** Opening Quoted passage block **

I guarantee you this will not be the final place each of these categories will be stored. This is because you can never know for sure just by looking how well a category will fit into a storage space. This is just a way to formulate a high-level strategy. That strategy can then be modified as necessary when you physically place the categories into the spaces and see how they fit.

Because you will be moving categories around, you’ll find it’s useful to containerize as much as possible. Using containers makes it easy to store and to move categories from one location to another. If you have all your batteries in a container, it’s much easier to move the container to a new location than it would be to move a whole bunch of loose batteries.

You’re now ready to physically put a category into a storage space and see how well it fits. If it fits well, then leave the category there and move onto the next category. Ideally, it won’t fit too tightly. It’s nice to have some extra space to be able to expand into. Plus, if a space is jammed tightly, it will be really difficult to access the contents.

If the category doesn’t fit well in the storage space, there are three different ways you might respond, by relocating the category, by changing the size of the storage space, or by changing the size of the category.

The first option is to remove the category from the space and find another location where it will fit better. Remember that if you are sufficiently containerized, it will be really easy to move things around and adjust any time you see a way that a storage location can be improved.

The second option is that it may be possible to adjust the size of the storage space. It may be possible to raise or lower shelves to better accommodate the size of the contents. It may be possible to use a drawer divider or other containers to split a large space into smaller ones.

** Closing Quoted passage block **

* [What to work on]
For each statement, say yes or no on whether it agrees with the storage passage above, and quote the words that decide it. 1. Containers make it easier to move categories from one location to another. 2. Ideally, a category should fit tightly into its storage space. 3. Where a category is first placed is where it will finally be stored.

** Opening Information block **

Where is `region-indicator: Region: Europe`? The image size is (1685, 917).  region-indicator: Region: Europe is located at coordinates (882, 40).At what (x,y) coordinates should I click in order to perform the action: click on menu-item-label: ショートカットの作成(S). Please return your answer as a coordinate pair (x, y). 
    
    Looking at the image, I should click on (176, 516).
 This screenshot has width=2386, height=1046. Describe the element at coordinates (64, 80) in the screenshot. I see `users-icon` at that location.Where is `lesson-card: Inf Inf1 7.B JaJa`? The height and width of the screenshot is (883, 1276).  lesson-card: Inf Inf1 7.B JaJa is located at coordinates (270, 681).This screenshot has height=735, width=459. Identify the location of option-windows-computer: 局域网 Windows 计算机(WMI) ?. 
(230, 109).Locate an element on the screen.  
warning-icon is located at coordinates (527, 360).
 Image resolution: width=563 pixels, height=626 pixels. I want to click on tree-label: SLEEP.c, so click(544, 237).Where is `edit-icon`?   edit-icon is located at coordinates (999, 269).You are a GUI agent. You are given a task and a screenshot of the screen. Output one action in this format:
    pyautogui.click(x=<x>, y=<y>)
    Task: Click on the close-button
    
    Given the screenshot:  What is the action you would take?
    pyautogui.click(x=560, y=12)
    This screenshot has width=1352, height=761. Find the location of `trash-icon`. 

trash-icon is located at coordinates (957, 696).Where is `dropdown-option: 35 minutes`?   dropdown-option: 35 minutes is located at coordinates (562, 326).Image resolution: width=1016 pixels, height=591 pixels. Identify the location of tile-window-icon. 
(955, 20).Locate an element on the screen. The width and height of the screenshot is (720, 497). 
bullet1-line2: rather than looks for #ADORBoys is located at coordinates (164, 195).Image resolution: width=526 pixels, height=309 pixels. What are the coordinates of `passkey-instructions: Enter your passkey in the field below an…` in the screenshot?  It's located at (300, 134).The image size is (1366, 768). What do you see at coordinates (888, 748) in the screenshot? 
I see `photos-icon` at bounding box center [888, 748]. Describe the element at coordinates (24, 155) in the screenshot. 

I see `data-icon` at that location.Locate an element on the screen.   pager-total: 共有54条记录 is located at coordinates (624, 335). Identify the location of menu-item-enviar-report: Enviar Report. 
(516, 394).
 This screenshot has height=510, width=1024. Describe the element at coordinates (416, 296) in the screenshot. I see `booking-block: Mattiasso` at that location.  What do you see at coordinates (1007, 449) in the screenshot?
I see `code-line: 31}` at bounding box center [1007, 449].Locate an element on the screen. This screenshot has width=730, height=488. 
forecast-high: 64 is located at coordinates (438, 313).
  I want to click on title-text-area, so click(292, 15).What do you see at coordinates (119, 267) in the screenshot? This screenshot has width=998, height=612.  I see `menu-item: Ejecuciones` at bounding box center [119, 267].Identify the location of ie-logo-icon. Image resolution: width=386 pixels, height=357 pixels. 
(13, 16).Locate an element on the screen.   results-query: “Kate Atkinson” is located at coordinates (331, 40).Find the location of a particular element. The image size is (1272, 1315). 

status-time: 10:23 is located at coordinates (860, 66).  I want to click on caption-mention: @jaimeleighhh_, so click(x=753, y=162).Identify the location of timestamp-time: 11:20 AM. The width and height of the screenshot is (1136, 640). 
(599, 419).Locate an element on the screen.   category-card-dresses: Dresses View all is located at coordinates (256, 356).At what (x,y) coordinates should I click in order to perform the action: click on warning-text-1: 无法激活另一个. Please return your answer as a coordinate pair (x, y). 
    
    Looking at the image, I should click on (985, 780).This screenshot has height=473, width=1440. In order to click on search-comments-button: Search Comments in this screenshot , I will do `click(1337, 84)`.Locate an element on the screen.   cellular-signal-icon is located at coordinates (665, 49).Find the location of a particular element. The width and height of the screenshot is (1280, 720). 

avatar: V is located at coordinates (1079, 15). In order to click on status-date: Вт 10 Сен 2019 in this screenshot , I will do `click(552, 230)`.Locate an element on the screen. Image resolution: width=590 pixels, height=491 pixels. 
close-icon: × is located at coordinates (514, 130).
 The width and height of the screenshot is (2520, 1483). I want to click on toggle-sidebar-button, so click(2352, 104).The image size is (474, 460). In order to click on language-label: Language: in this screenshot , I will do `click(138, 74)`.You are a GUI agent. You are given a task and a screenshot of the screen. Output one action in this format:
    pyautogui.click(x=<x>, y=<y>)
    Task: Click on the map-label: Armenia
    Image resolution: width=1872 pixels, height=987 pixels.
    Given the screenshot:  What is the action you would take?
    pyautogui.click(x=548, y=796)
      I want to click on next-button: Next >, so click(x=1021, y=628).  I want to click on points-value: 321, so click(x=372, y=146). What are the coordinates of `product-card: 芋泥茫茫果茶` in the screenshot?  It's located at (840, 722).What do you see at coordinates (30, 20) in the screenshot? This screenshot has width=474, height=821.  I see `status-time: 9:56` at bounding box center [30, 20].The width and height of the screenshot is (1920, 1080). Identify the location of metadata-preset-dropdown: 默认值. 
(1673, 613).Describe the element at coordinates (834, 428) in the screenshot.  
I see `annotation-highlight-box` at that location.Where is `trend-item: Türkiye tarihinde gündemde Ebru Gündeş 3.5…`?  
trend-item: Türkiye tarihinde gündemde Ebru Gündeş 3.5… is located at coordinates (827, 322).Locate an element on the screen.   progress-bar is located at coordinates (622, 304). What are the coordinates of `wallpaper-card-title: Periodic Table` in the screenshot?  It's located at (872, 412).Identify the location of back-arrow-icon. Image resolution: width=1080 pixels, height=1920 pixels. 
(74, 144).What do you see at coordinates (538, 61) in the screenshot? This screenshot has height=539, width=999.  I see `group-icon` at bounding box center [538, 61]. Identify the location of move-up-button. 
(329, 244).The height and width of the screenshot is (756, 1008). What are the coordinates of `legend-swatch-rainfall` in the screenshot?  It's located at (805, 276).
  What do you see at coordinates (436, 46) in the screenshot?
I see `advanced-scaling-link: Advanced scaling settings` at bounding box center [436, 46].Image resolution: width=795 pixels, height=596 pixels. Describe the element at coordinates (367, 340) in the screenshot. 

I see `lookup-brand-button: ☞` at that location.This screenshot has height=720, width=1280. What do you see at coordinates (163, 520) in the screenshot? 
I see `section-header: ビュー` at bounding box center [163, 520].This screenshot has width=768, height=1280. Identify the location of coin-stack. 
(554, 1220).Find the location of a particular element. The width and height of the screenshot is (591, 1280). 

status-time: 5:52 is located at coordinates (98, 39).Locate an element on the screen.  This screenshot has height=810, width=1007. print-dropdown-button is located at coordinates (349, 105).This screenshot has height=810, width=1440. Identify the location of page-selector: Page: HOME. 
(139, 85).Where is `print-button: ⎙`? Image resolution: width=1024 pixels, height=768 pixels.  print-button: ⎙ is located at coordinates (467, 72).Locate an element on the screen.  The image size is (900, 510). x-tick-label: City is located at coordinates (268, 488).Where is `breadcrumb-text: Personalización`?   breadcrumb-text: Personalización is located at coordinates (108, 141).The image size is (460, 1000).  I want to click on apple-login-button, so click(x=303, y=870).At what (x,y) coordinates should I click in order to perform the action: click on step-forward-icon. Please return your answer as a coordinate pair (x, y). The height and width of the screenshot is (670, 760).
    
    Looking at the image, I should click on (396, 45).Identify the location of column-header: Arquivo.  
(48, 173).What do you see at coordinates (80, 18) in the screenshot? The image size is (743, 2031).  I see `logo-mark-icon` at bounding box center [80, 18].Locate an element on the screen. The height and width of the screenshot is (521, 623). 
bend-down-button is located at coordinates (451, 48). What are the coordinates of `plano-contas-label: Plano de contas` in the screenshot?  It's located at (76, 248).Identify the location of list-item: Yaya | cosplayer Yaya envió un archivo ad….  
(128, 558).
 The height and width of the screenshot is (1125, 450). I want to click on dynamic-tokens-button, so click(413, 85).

** Closing Information block **

* [Your response]
1. Yes: "Using containers makes it easy to store and to move categories from one location to another."
2. No: "Ideally, it won’t fit too tightly."
3. No: "I guarantee you this will not be the final place each of these categories will be stored."